▸ Assignment: Scan the records below for the line containing "Open the font color picker arrow" and the line containing "The height and width of the screenshot is (770, 874).". Copy both, plus every line between, exactly.
○ ○ ○ ○
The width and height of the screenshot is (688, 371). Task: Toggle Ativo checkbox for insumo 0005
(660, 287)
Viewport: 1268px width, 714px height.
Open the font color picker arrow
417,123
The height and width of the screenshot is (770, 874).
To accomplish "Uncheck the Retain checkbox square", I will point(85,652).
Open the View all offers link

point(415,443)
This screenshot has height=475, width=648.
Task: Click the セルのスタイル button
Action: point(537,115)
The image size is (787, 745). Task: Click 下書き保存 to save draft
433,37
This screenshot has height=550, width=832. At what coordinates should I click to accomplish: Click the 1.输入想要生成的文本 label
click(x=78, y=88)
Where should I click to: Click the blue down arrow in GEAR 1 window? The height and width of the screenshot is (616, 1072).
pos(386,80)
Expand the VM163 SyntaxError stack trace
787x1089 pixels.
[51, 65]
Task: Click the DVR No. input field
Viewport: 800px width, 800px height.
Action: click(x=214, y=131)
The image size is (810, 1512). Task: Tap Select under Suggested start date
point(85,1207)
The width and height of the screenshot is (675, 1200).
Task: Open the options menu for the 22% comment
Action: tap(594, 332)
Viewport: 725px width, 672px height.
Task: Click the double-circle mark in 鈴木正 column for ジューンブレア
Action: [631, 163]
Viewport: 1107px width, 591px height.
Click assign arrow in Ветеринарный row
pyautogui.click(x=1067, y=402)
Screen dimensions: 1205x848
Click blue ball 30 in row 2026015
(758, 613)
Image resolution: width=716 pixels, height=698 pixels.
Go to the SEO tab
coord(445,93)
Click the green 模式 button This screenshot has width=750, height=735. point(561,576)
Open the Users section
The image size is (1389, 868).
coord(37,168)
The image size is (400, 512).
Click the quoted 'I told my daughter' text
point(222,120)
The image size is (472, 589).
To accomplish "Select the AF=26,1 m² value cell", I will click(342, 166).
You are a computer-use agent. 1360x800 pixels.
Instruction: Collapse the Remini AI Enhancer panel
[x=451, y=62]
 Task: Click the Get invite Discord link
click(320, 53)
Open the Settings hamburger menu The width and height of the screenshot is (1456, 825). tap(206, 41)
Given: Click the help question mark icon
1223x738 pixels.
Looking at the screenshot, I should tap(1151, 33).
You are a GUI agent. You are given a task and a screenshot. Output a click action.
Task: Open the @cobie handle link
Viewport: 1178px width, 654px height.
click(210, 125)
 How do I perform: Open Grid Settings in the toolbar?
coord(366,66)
○ ○ ○ ○
▸ Exercise answer:
Open the font color picker arrow
417,123
The height and width of the screenshot is (770, 874).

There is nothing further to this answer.